Joshua Wong: Hong Kong student activist walks free from jail and immediately joins street protests

The prominent Hong Kong student activist Joshua Wong was released from prison on Monday and immediately vowed to join the protest movement against a controversial Beijing-backed change to extradition laws.

Mr Wong, 22, was convicted of contempt in relation to his activities leading the 2014 Umbrella Movement protests, which blocked major roads and shut down parts of Hong Kong for 79 days.

His release after serving five weeks of a two-month sentence comes amid a fresh political crisis, with demonstrators demanding the resignation of the city’s chief executive Carrie Lam.

Ms Lam again postponed the extradition bill at the weekend, after it triggered some of the most violent clashes between protesters and police in decades.

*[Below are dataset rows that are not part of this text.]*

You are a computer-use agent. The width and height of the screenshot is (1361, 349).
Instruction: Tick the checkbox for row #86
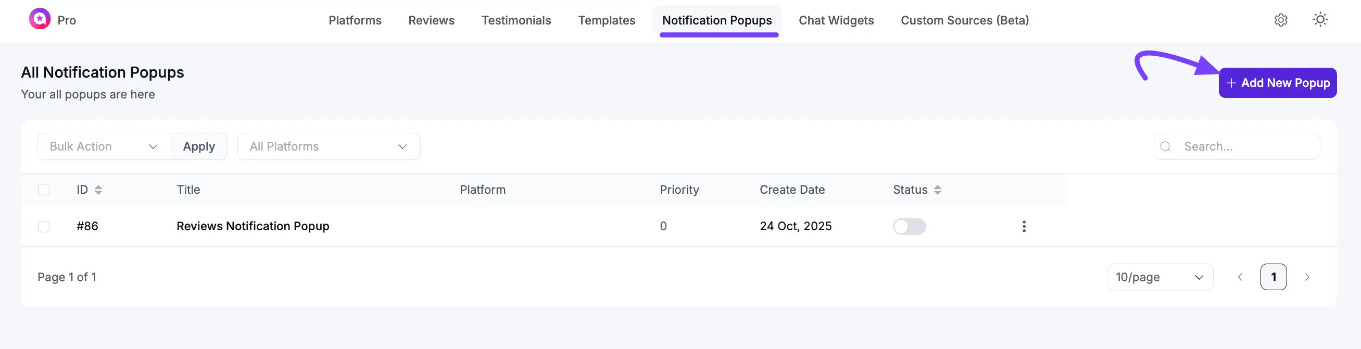tap(43, 226)
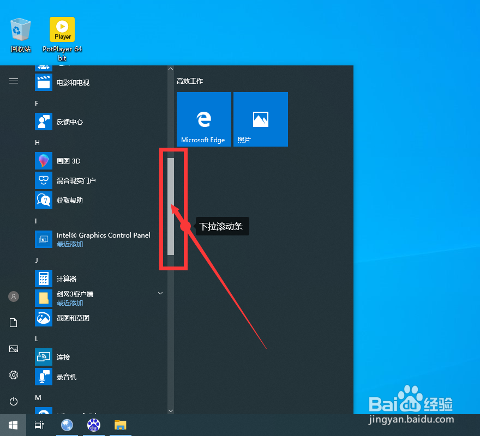
Task: Select the letter F group heading
Action: [35, 103]
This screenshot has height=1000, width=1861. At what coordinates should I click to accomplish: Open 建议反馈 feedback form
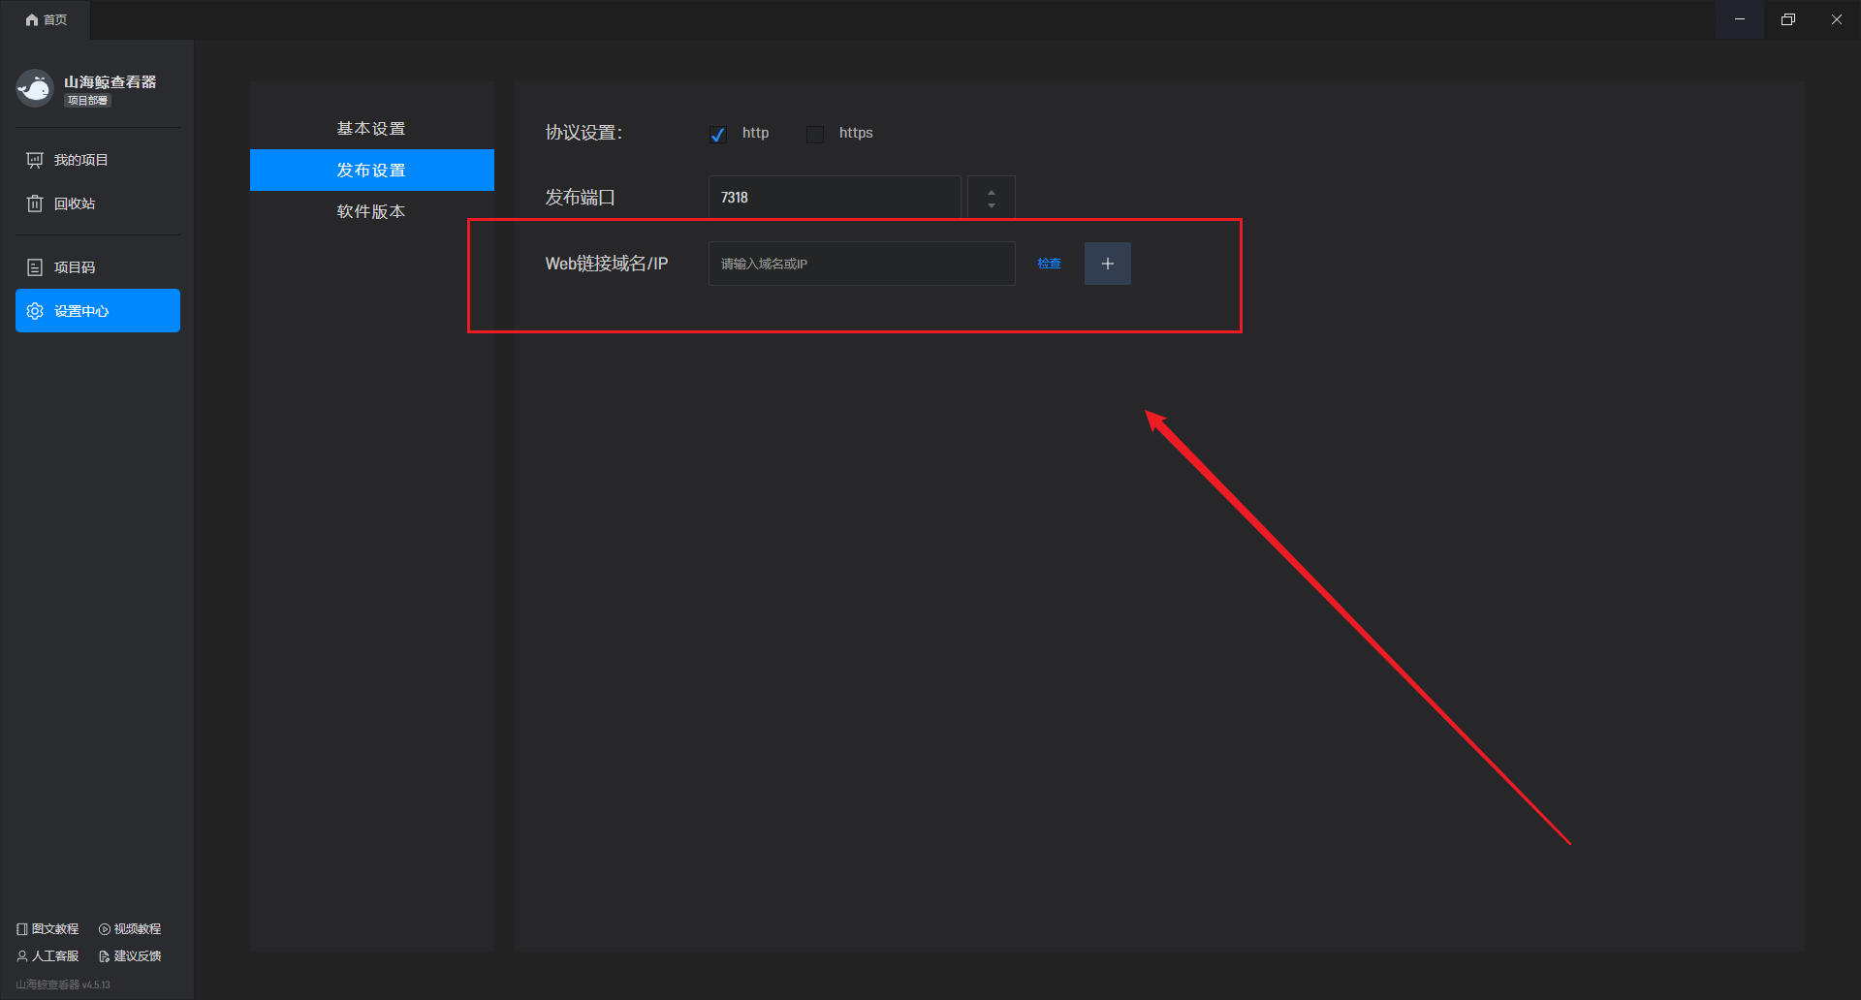pos(130,956)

The bill would make it easier for Hong Kong to extradite suspects to many countries including mainland China. Critics say it will allow Beijing to abduct dissidents for show trials, undermining Hong Kong’s autonomy.

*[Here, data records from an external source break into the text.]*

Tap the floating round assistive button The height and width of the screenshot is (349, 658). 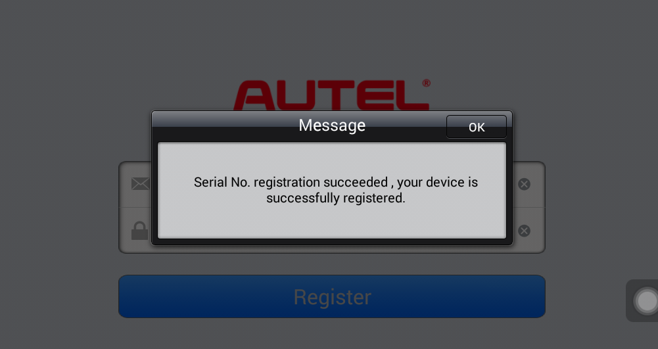point(646,301)
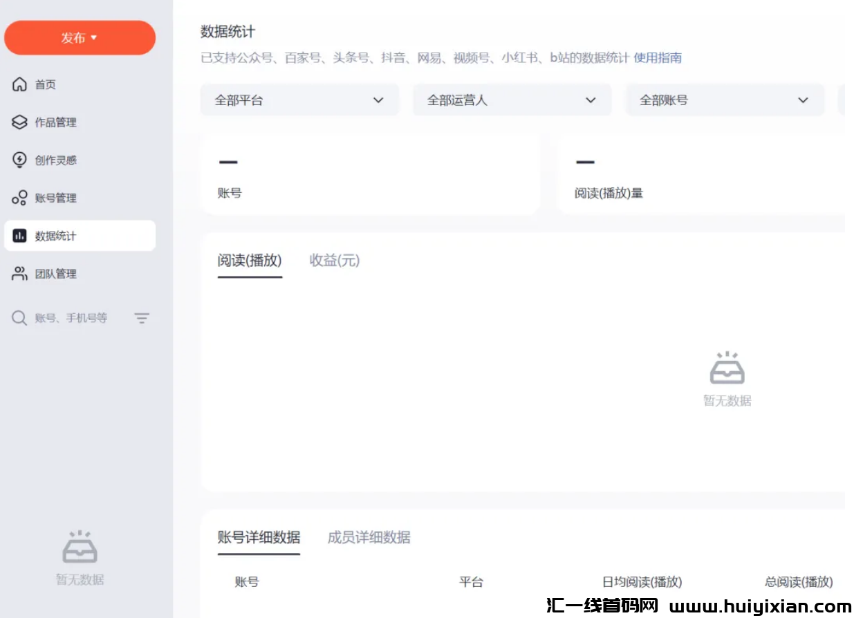Click the 团队管理 team icon
This screenshot has height=618, width=854.
(19, 273)
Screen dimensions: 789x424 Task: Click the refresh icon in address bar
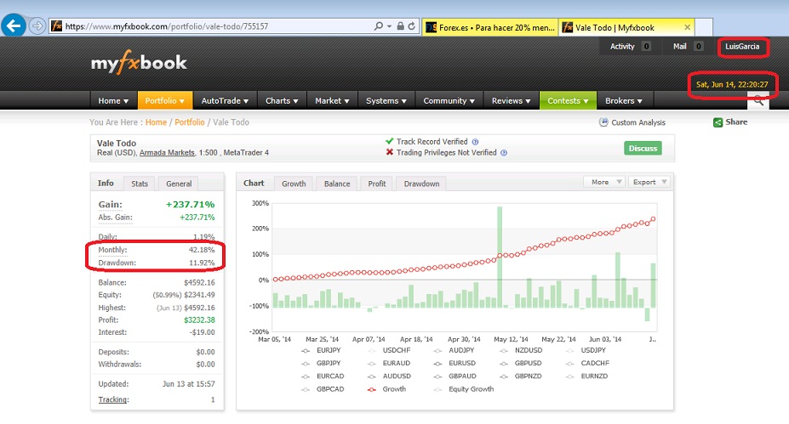click(x=412, y=26)
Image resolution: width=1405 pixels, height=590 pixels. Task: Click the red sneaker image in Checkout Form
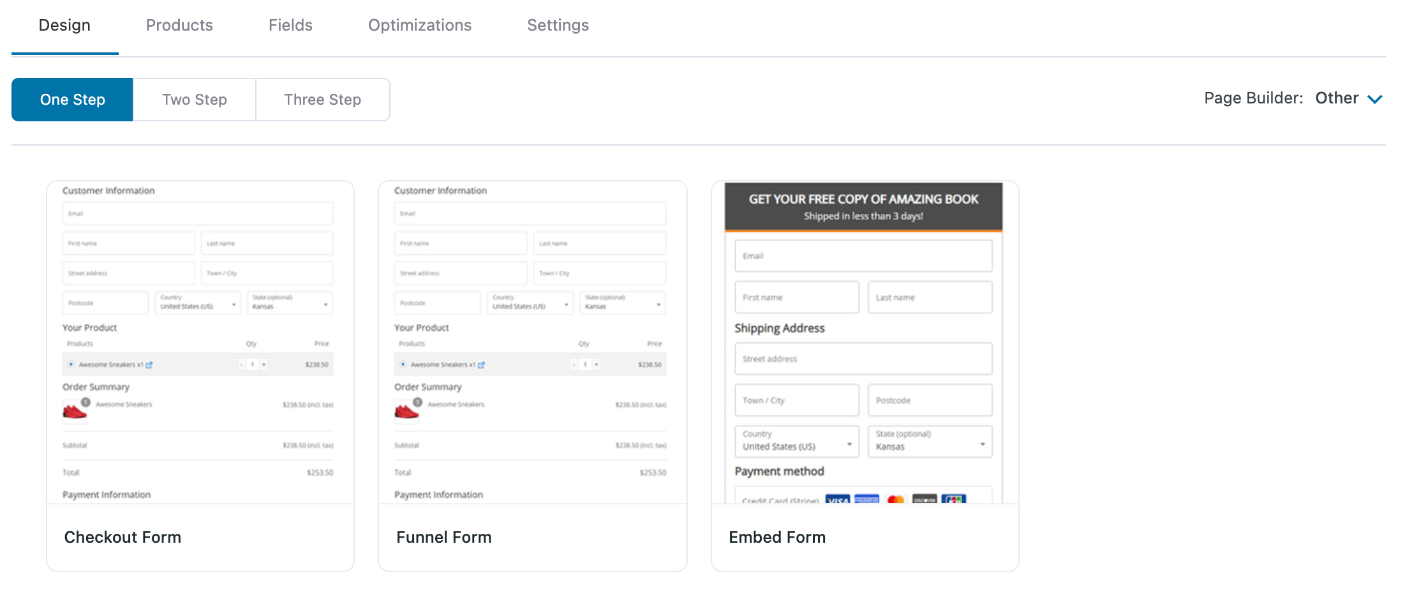tap(75, 412)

After leaving prison, Mr Wong laid flowers at a makeshift memorial outside a shopping mall where a protester fell to his death on Saturday night.

He tweeted: “Hello world and hello freedom. GO HONG KONG!! Withdraw the extradition bill. Carrie Lam step down. Drop all political persecutions.”

And speaking to journalists who mobbed him as he left prison, Mr Wong said he fully endorsed the protests against the extradition bill.

"I will join to fight against this evil law,” he said. Asked about the pressure on the chief executive, he said: “I believe this is the time for her, Carrie Lam the liar, to step down.”

Protest organisers said almost 2 million people turned out on Sunday to demand that Ms Lam resign, in what is becoming the most significant challenge to China's relationship with the territory since it was handed back by Britain 22 years ago.

The mass rally, which police said drew 338,000 participants at its peak, forced Ms Lam to apologise over her plans to push through the extradition bill that would allow people to be sent to mainland China to face trial.

But on Monday protest leaders said they did not accept the apology unless a set of demands were met, including the withdrawal of the bill, the release of arrested students, for officials to stop describing Wednesday's rally as a riot, and for Ms Lam to step down.

Hong Kong opposition politicians echoed marchers' calls for both Ms Lam and the proposed law to go.

"Her government cannot be an effective government, and will have much, much, much difficulties to carry on," veteran Democratic Party legislator James To told government-funded broadcaster RTHK.

"I believe the central people's government will accept her resignation."

However, the official China Daily said Beijing's leaders would continue to back Ms Lam, as it lashed out at foreign "meddling" in the crisis.

China's support for Ms Lam will "not waver, not in the face of street violence nor the ill-intentioned interventions of foreign governments," the newspaper said in an editorial.

While Ms Lam delayed the bill, it has yet to be completely shelved.

"We cannot accept her apology, it doesn't remove all our threats," said social worker Brian Chau, one of several hundred protesters who stayed overnight in the Admiralty district around the government headquarters and legislature.

Some demonstrators cleared rubbish left after the vast, but peaceful, march while others sang 'Hallelujah', a gospel song that has become the unofficial anthem of protesters against Ms Lam.

The government headquarters will stay closed on Monday, officials said. A group of uniformed police stood by without riot gear, in contrast to their appearance during recent skirmishes with protesters.